Ethanol, like the beer in your fridge, is traditionally produced through fermentation of simple sugars by yeast. Sugarcane and corn (think high fructose corn syrup) are the two dominant sources for these simple sugars. Similar to any high proof alcohol from your liquor store, if ethanol is at a high enough concentration, you can combust it. For biofuel purposes, ethanol is typically concentrated through several distillation processes so that it can readily be combusted in an internal combustion engine. Although ethanol is relatively easy to produce, its usage as a transportation fuel is overshadowed by cheaper and more prolific fossil fuels.
Even though we have dabbled with ethanol as a biofuel since 1826, it wasn’t until the supply shocks for oil in the 1970s that biofuel use truly became important. Brazil and the United States, the two largest producers of biofuel, have pursued development with entirely different approaches and for different reasons.
The Great Depression and World War I weakened demand for sugar, which directly impacted the value of the sugarcane market in Brazil. Through the 1930s, the price of sugar continued to decline, and as a form of agricultural policy Brazil turned to ethanol as a viable means of stabilizing sugar price. Although a slew of policies were adopted to support this goal, the subsequent economic crises ultimately caused Brazil to abandon this endeavor until the 1970s. In 1975 Brazil renewed efforts to promote ethanol production with the national alcohol program. This was enacted to reduce the threat of sharp oil price increases while counteracting the collapse of sugar prices from world overproduction and the threat of alternative sweeteners. Due to the initial groundwork from the 1930s and renewed efforts for development during the 1970s, the Brazilian ethanol program remained in place and has created strong, decade-long incentives for sugar-to-ethanol conversion. Today, Brazil is a world leader, second to only the U.S., in the production, use, and export of ethanol.
The oil price shocks of the 1970s similarly led to enactment of several U.S. policies that supported ethanol development and flex-fuel vehicles. While enacted with good intention, the U.S. incentives had limited impact in promoting ethanol production and use due to the drop in oil prices during the 1980s. While the ethanol production incentive remained in place, it wasn’t until 2005 that ethanol production became substantial. 2005 saw the adoption of the Renewable Fuel Standard (RFS), a policy that directly mandated that the production of ethanol reach 7.5 billion gallons by 2012 to aid in energy independence and security. A series of modifications to the RFS in 2007 altered production goals to 36 billion gallons of renewable fuel by 2022 (largely corn ethanol), and created provisions for other renewable fuels.

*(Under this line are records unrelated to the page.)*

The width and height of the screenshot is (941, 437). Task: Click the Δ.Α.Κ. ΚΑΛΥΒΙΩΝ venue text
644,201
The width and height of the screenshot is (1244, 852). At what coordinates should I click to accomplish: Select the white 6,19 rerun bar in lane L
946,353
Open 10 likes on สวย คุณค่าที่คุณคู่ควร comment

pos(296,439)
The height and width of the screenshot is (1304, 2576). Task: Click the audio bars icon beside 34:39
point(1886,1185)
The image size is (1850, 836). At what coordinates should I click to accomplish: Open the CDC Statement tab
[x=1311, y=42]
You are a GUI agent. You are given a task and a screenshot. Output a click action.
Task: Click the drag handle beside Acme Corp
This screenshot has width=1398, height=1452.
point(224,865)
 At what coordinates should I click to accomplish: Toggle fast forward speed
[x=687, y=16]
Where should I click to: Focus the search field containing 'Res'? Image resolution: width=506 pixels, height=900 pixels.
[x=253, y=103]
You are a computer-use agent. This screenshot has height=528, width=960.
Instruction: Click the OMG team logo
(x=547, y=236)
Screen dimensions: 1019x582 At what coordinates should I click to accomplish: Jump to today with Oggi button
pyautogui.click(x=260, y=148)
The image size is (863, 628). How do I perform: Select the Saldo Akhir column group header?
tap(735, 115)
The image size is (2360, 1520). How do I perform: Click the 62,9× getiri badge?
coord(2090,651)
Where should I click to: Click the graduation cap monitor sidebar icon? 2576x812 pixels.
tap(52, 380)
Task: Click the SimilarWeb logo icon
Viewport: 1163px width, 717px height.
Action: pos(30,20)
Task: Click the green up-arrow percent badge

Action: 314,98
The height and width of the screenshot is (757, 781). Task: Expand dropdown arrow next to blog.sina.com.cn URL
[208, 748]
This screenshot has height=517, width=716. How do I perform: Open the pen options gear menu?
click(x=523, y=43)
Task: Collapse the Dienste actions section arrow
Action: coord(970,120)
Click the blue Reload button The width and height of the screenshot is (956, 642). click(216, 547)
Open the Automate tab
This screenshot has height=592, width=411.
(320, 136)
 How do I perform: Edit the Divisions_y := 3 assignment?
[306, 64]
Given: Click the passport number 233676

As the discussion for biofuel development has gradually shifted from that of energy independence and price stabilization to climate change, new concerns have been put forward. The first generation of biofuels, like ethanol produced from corn, have used century-old methods for production and have been effective at offsetting oil use and encouraging energy security. Modern biofuels, however, will need to do more than that.
For a modern biofuel to gain traction in society at large, it needs to not only be cost competitive with oil, but it also must aid in carbon emission reduction goals, provide price stability, be produced at scale, provide similar service characteristics to gasoline, and work with today’s infrastructure. First-generation ethanol, while easy to manufacture and produce, is unable to satisfy all of these requirements, and so the search for alternatives has begun.
Ethanol, as a molecule, remains appealing. Ethanol can be blended into conventional gasoline at levels up to 10 percent, but beyond 10 percent fuel performance characteristics change and vehicle modifications are necessary for prolonged use. While vehicle modification is relatively inexpensive, it is still a hurdle that must be overcome. Furthermore, the climate benefits of corn ethanol compared to gasoline are limited, and draughts and land scarcity have placed first generation biofuels in direct competition with food.
Modern biofuels are looking to several technology solutions to address these issues, either by moving away from ethanol toward something like diesel, or by creating processes that do not rely on food crops but can instead use agricultural wastes to produce ethanol at lower carbon intensity than today’s processes. These new processes and options, however, do not have centuries worth of development behind them, and so remain in their infancy. It remains to be determined which next-generation technologies are most viable and which will ultimately come into substantial use.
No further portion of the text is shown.